The group_by()
method for humdrumR objects
is used to define grouping factors in your data fields.
Note that groups created by grouping factors 1) are not necessarily contiguous and
2) always exhaustively partition the data.
The context()
function can be used, as an alternative, to generate groups ("windows")
which are always contiguous and/or exclude some data.
The ungroup()
function removes grouping from a humdrumR data object.
Once groups are created, the groups()
function can be used to tabulate
the number of tokens in each group, and find their indices in the humdrum table.
Usage
# S3 method for humdrumR
group_by(.data, ..., .add = TRUE)
# S3 method for humdrumR
ungroup(x, ...)
groups(humdrumR, dataTypes = "D")
Arguments
- .data, x, humdrumR
HumdrumR data.
Must be a humdrumR data object.
- ...
Any number of expressions to evaluate.
These expressions can reference
fields()
in the data by name, as well as variables outside the data.If the expressions are named, the names are used to name the new fields.
- .add
Should groups be added to existing groups?
Defaults to
TRUE
.Must be a single
logical
value: an on/off switch.- dataTypes
Which types of humdrum records to include.
Defaults to
"D"
.Must be a single
character
string. Legal values are'G', 'L', 'I', 'M', 'D', 'd'
or any combination of these (e.g.,"LIM"
). (See the humdrum table documentation Fields section for explanation.)
Details
The group_by()
method for humdrumR objects takes
any number of expressions as ...
arguments.
These expressions may simply be character
strings or symbols
indicating existing fields()
in the data---
For example, group_by(Piece, Spine)
.
However, the expressions can also be arbitrary "expression arguments"

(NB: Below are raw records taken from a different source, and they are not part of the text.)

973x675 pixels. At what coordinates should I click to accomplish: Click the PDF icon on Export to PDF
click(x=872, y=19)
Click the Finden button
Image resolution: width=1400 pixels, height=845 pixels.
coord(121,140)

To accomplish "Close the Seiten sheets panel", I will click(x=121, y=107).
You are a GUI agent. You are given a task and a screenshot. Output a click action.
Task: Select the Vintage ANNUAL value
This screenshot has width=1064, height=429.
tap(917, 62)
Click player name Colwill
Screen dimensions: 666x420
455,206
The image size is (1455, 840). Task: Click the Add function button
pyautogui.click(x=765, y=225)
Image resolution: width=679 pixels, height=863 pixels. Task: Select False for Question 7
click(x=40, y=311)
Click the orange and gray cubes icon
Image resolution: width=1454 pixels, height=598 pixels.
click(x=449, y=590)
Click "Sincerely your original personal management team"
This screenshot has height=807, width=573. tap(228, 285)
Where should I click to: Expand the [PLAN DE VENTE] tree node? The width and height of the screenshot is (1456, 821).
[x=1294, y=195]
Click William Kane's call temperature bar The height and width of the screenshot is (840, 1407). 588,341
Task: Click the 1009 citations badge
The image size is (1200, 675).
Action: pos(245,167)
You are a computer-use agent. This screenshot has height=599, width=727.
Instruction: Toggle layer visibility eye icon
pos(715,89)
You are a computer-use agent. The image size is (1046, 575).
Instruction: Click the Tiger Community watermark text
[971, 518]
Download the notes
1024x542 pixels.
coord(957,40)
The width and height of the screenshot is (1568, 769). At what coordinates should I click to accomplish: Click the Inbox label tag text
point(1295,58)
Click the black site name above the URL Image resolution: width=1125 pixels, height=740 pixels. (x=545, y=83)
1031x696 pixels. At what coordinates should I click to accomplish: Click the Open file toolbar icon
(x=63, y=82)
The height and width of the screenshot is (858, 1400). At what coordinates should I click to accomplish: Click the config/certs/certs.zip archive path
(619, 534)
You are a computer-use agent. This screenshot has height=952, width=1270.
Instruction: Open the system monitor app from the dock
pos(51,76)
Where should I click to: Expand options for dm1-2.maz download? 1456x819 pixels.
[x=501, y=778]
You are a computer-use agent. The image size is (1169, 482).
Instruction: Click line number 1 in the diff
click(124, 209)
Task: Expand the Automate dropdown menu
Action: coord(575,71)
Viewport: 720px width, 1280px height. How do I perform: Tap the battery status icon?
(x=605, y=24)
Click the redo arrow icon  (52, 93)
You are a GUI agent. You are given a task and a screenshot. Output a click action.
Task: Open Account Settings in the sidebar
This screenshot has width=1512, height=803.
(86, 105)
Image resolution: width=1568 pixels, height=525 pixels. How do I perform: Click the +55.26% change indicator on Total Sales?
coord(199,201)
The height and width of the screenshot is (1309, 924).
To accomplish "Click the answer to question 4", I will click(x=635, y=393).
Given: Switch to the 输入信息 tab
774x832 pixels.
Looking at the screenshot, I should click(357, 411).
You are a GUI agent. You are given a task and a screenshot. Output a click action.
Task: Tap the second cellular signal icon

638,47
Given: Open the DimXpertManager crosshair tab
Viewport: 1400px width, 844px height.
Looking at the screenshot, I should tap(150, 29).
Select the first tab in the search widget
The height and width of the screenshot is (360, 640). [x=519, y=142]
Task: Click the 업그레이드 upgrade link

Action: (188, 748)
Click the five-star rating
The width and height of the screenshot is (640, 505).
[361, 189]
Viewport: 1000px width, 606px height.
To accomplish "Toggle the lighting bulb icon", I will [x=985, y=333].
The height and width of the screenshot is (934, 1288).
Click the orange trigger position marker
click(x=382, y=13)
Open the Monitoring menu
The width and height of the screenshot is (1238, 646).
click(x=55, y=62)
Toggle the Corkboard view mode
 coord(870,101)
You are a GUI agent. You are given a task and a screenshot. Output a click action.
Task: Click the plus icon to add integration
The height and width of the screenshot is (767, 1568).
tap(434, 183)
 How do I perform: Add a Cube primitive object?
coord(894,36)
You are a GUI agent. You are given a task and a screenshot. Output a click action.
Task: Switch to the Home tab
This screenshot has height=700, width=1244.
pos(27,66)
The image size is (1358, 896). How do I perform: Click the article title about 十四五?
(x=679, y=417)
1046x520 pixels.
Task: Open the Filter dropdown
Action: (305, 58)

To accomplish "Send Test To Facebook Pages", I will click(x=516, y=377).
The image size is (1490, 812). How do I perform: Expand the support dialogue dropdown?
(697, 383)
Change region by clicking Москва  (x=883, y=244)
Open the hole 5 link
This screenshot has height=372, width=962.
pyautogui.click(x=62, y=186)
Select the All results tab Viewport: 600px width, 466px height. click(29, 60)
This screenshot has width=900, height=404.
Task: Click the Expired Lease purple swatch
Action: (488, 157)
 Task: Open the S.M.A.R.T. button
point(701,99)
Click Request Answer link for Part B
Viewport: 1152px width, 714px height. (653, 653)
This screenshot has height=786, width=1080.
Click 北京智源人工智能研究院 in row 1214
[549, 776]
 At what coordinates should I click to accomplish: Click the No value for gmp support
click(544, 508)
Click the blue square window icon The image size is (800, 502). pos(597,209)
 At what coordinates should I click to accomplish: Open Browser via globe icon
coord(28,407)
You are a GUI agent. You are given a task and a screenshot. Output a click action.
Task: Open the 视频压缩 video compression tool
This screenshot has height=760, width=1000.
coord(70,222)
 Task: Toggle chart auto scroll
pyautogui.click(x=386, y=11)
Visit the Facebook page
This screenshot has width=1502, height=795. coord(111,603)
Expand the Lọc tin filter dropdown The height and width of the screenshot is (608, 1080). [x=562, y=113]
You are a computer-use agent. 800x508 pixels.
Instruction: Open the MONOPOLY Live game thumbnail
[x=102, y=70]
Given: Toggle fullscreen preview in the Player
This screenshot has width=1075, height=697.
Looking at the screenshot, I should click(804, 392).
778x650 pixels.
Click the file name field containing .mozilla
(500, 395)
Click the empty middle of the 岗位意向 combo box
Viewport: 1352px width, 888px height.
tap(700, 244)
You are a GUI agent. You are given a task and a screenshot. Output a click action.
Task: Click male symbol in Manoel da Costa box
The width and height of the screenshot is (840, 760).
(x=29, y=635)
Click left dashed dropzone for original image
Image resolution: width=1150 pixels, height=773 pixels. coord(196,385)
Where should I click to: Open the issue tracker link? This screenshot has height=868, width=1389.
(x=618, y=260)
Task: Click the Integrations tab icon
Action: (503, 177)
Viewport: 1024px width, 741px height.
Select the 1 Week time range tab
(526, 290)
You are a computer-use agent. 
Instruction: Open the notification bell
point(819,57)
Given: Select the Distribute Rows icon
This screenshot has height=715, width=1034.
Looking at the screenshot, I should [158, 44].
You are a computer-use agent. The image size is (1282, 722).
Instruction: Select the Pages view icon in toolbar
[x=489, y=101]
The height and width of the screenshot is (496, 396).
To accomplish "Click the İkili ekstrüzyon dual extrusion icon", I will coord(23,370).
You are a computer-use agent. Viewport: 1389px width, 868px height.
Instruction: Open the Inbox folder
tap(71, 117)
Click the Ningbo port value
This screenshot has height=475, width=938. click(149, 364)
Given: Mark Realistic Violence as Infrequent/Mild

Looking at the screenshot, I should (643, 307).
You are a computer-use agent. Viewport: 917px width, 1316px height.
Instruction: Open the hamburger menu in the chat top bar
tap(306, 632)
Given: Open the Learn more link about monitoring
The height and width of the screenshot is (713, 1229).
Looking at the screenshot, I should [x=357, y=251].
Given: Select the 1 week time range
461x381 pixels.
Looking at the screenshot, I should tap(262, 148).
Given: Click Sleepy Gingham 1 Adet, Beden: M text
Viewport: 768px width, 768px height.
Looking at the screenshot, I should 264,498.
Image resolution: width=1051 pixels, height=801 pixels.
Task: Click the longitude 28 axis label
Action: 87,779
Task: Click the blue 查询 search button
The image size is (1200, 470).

which are passed to within() to generate new fields for grouping.
For example, you could group spines into even and odd groups with group_by(Spine %% 2)
.
The group_by()
function returns a new humdrumR data object
with grouping fields activated.
The grouping fields, and the number of groups, are show when the humdrumR data
is printed.
The groups()
can be used to gather more information about groups:
group()
returns a data.table
with one row representing each group,
the value of each grouping field indicated, and
with one or more columns indicating the number of tokens of each type in the group
(the desired types are indicated by the dataTypes
argument).
By default, each call to group_by.humdrumR()
adds groups to
any groups already existing in the data.
If .add = FALSE
, any preexisting groups are removed before creating new groups.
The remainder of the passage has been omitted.